FEATURE 01

独占インタビュー

野口啓代 だからクライミングは面白い

やればやるだけ。あの感覚に出逢って

何歳になっても、世界の頂点に立っても、“あの感覚”は変わらないそうだ。ボルダリング・ワールドカップで年間総合優勝4回を数える野口啓代選手。日本が誇る女性クライマーのパイオニアに、その「人生を変えてくれた」というクライミングの無限大な魅力を聞きました。

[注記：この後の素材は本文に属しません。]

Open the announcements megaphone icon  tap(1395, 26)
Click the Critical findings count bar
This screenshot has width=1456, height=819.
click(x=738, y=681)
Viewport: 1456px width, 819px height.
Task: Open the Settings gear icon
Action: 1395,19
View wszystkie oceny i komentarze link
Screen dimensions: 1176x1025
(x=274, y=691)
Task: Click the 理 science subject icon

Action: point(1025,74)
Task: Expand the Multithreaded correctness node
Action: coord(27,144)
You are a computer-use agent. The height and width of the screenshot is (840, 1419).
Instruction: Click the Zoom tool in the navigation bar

※本記事の内容は2016年8月発行『CLIMBERS #001』掲載当時のものです(インタビュー収録日:2016年7月5日)。
 
 

11歳で夢中に、16歳で本気に初めて「頑張って成し遂げた」経験でした

クライマーとしてのキャリアは、すでに15年以上にもなるそうですね。あらためてクライミングとの出会いから教えてください。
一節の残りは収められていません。